Sejumlah perusahaan swasta yang memperoleh izin impor daging juga tak memiliki rekam jejak panjang. Thomas mengatakan impor daging sapi terbuka bagi semua. "Asalkan tidak ada yang mendapat perlakuan istimewa," katanya melalui surat elektronik kepada Ayu Prima Sandi dari Tempo, Jumat siang pekan lalu. Pelaksana tugas Direktur Jenderal Perdagangan Luar Negeri, Karyanto Suprih, ikut menjawab beberapa pertanyaan.
Kenapa Kementerian Perdagangan menunjuk sejumlah perusahaan yang tidak berpengalaman, bahkan beberapa di antaranya dibekingi pengusaha Tomy Winata dan Indra Hasan?

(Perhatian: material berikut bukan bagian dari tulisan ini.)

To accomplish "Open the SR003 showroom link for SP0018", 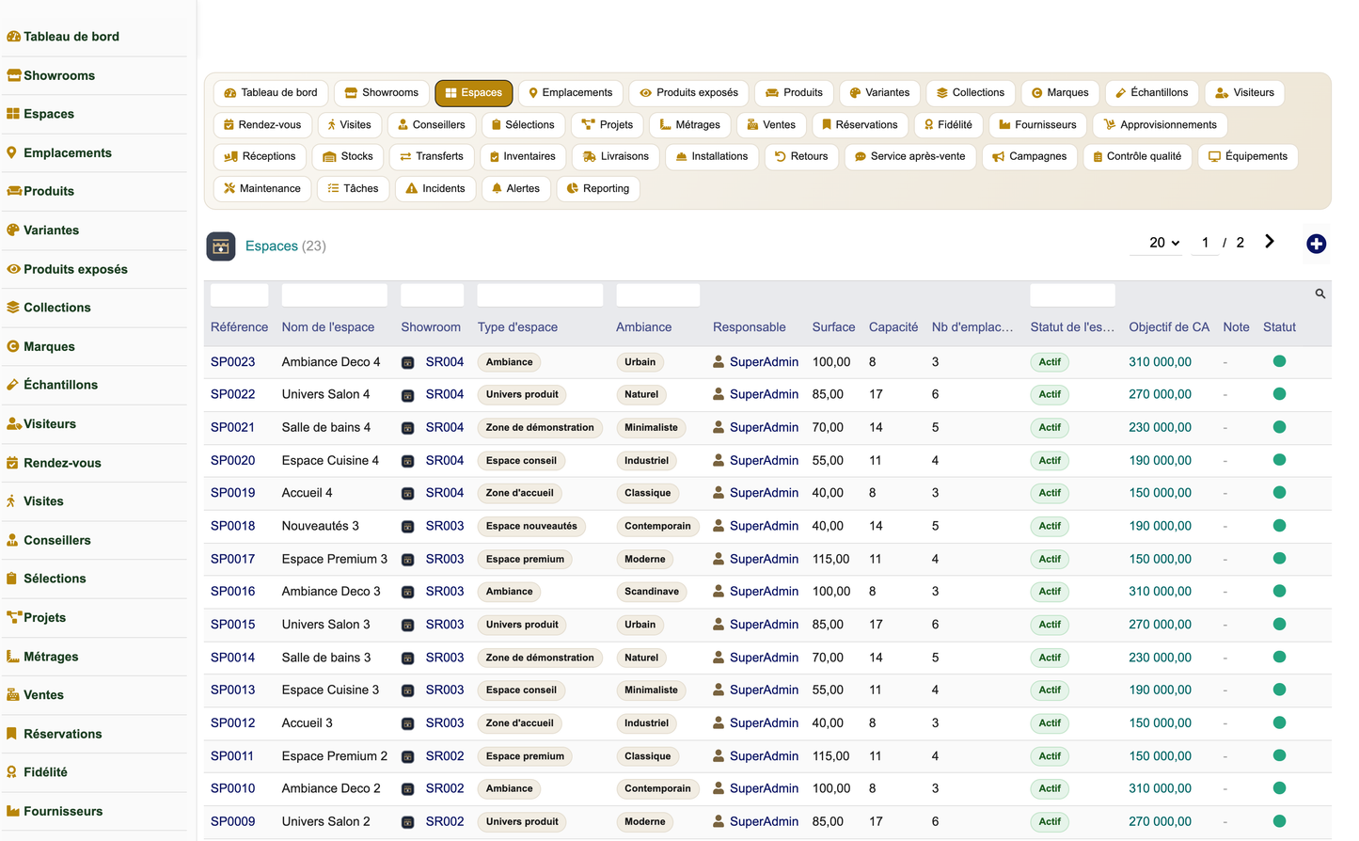I will 445,526.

Selain memberi penugasan kepada Bulog, Berdikari, dan PT PPI, Kementerian Perdagangan sudah menerbitkan izin kepada sekitar sepuluh importir swasta. Benar bahwa perusahaan milik Pak Tomy Winata dan Pak Indra Hasan termasuk importir swasta yang melamar dan diberi izin impor daging sapi. Importasi daging sapi sekarang terbuka bagi semua. Tapi harus dilakukan menurut ketentuan yang berlaku. Tidak boleh mendapat perlakuan istimewa, apalagi ketika harga daging sapi tinggi. Semakin banyak pelaku dan importir yang giat menambah pasokan, semakin baik.
Apakah perubahan Permendag Nomor 5 Tahun 2016 menjadi Permendag Nomor 37 Tahun 2016 yang menjadi dasar pemerintah membuka impor daging untuk swasta?
Dalam rapat koordinasi di Kementerian Koordinator Perekonomian sebulan lalu, saya menetapkan telah terjadi "keadaan tertentu". Penetapan "keadaan tertentu" itu didukung data Badan Pusat Statistik dan sejumlah kementerian, yang memperlihatkan perkembangan harga pangan yang memprihatinkan. Salah satu langkah yang saya ambil: membuka kembali importasi daging sapi kepada swasta. Artinya, tidak lagi wajib melalui BUMN. Ini untuk memperluas sumber pasokan. BUMN tetap diberi tugas mendatangkan daging menurut kemampuannya, tapi ada importir swasta juga.
Kenapa ada tambahan kuota impor 29.500 ton lagi untuk PPI padahal sebelumnya ditolak karena tidak memiliki NKV?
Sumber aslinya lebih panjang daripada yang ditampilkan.